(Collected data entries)
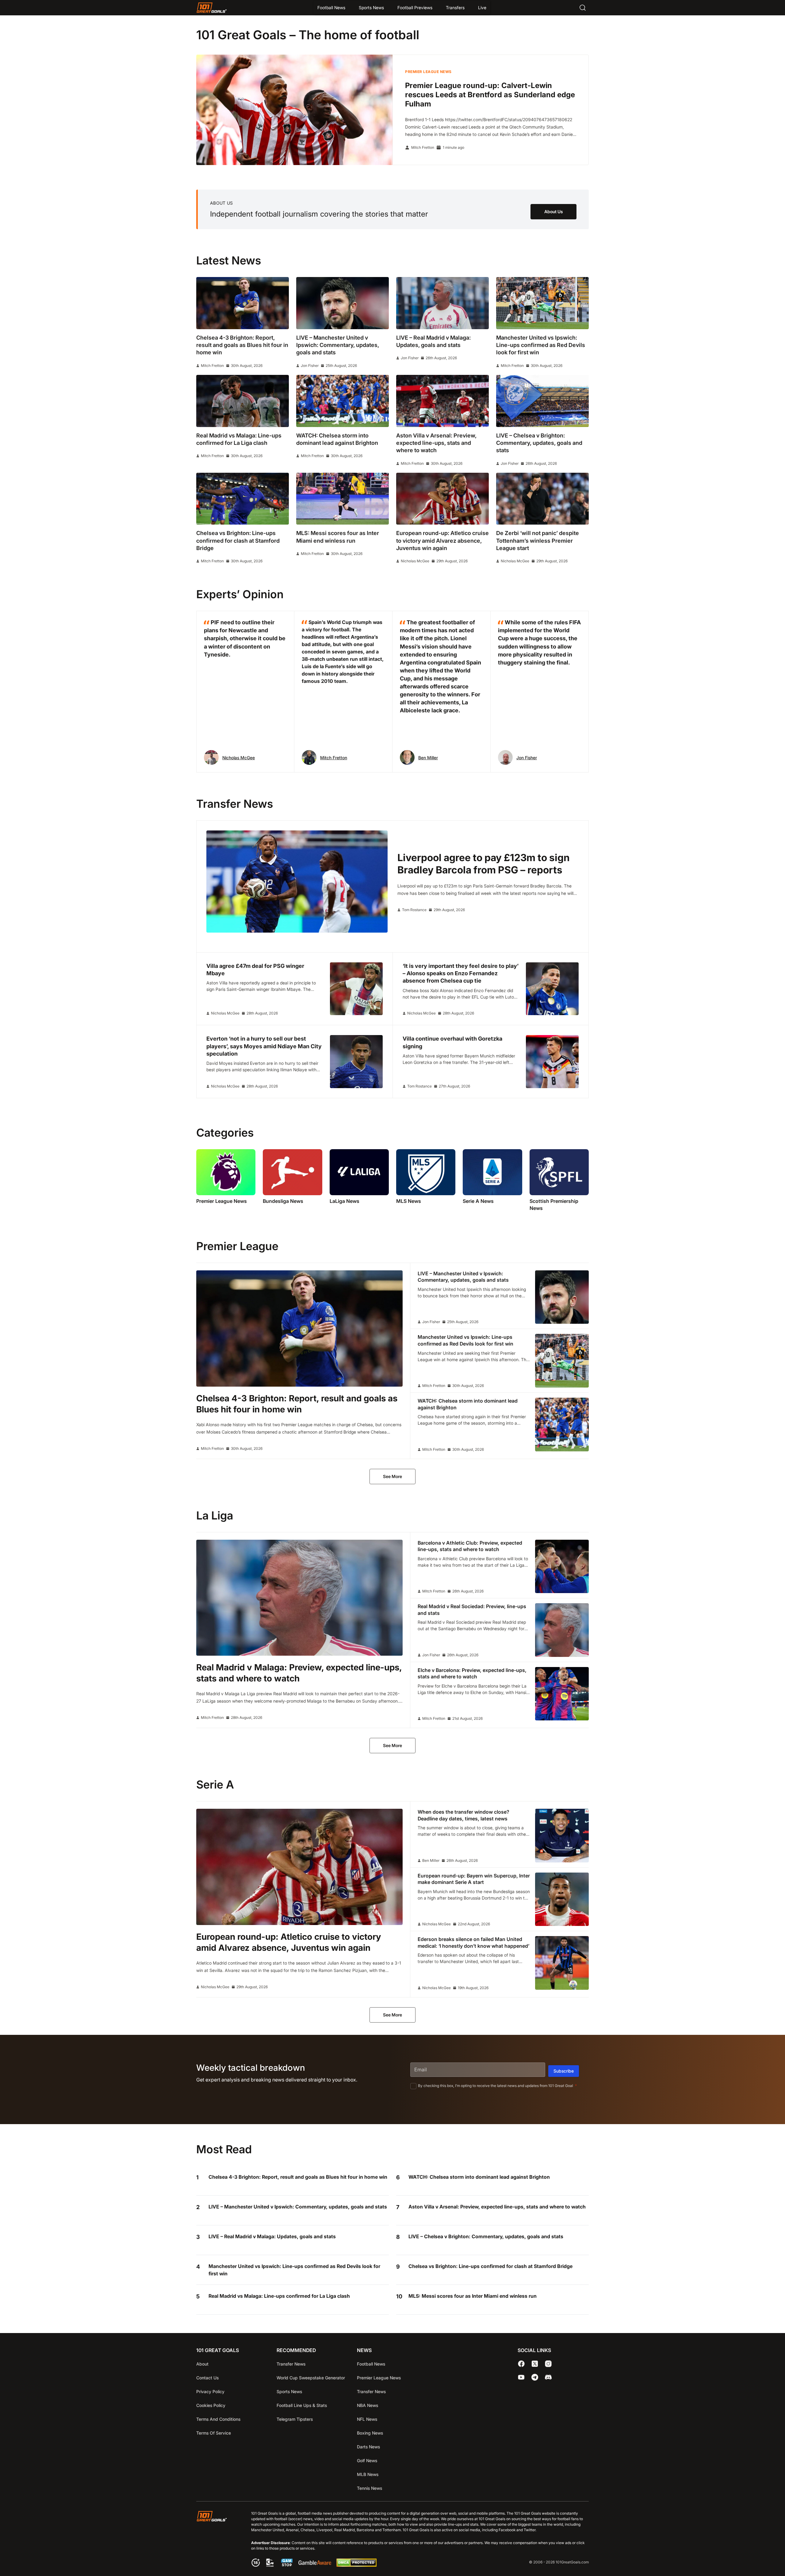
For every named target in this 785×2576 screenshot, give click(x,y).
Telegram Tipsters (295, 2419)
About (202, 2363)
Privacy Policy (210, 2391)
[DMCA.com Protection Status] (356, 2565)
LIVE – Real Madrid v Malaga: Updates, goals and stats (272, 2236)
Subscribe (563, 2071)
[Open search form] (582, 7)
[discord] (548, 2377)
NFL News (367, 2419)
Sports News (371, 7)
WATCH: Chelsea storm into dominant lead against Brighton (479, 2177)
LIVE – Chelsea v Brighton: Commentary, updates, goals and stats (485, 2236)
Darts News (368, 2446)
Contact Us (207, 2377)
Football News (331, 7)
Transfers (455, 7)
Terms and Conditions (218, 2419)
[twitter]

* * *

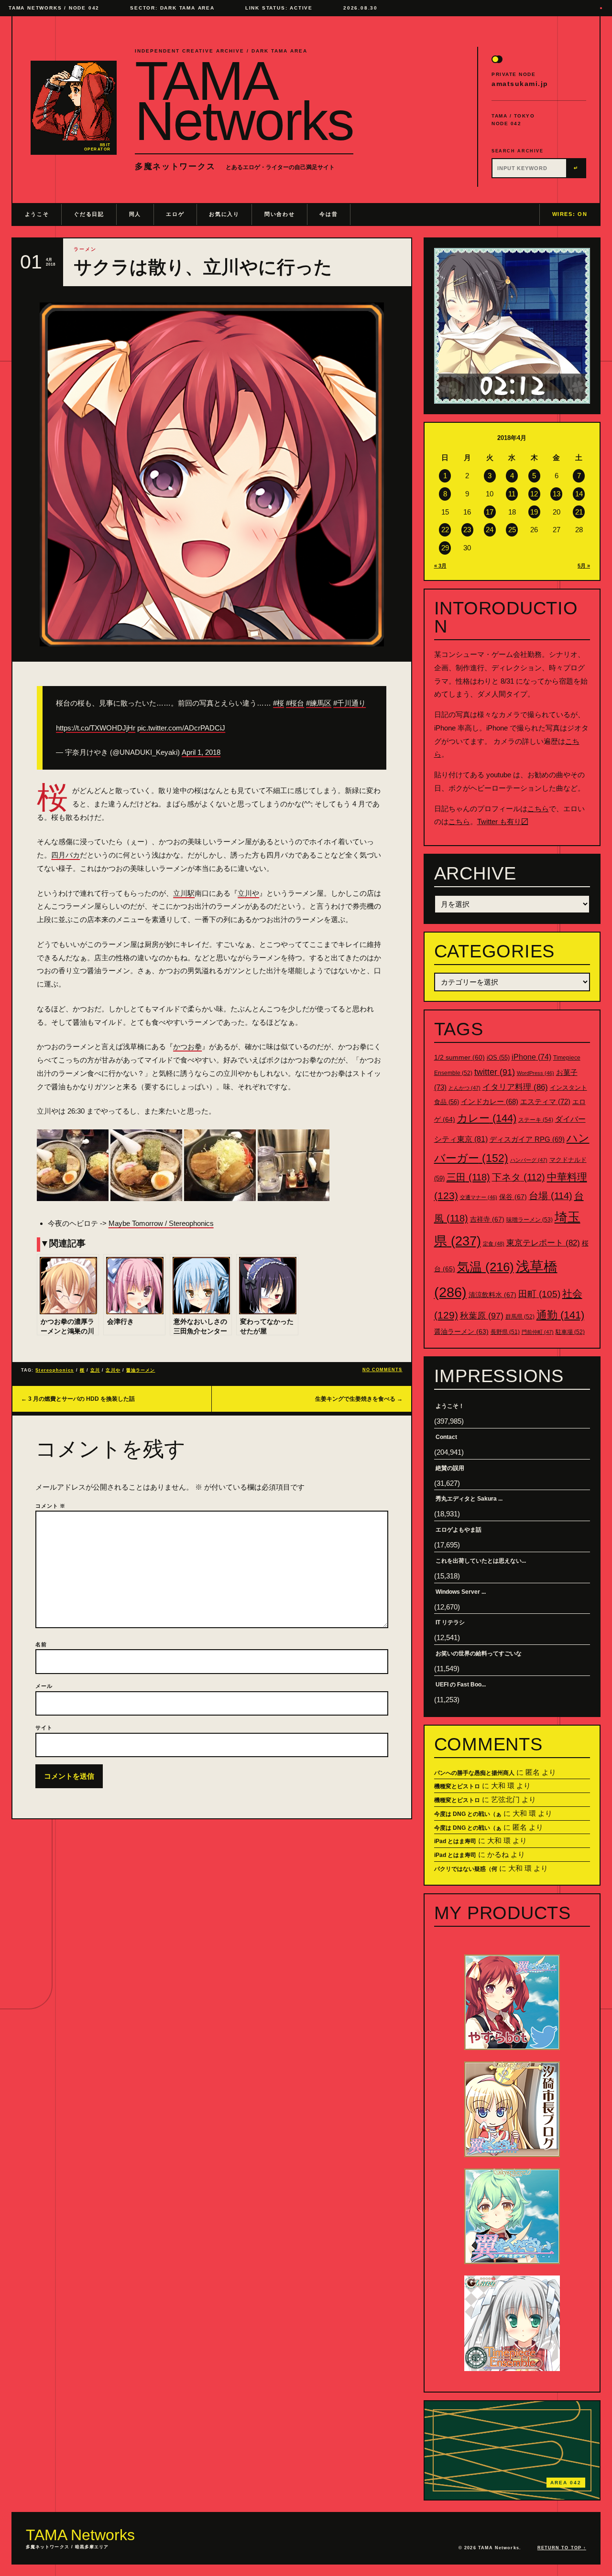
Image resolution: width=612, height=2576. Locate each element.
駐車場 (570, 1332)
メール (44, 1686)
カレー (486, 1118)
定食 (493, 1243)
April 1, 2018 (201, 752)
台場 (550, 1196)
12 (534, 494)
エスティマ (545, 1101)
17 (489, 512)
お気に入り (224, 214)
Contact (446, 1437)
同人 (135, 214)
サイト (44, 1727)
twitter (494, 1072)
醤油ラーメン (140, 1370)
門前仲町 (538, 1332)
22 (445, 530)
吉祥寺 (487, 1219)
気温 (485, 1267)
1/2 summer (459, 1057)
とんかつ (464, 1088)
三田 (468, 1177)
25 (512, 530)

#### Work instruction
Only one stretch of the entries above is wanted: the lines from the one containing "エスティマ (545, 1101)" through the one containing "25 (512, 530)". Please reproduce it exactly.

#### Expected answer
エスティマ (545, 1101)
17 (489, 512)
お気に入り (224, 214)
Contact (446, 1437)
同人 (135, 214)
サイト (44, 1727)
twitter (494, 1072)
醤油ラーメン (140, 1370)
門前仲町 (538, 1332)
22 (445, 530)
吉祥寺 (487, 1219)
気温 (485, 1267)
1/2 summer (459, 1057)
とんかつ (464, 1088)
三田 (468, 1177)
25 (512, 530)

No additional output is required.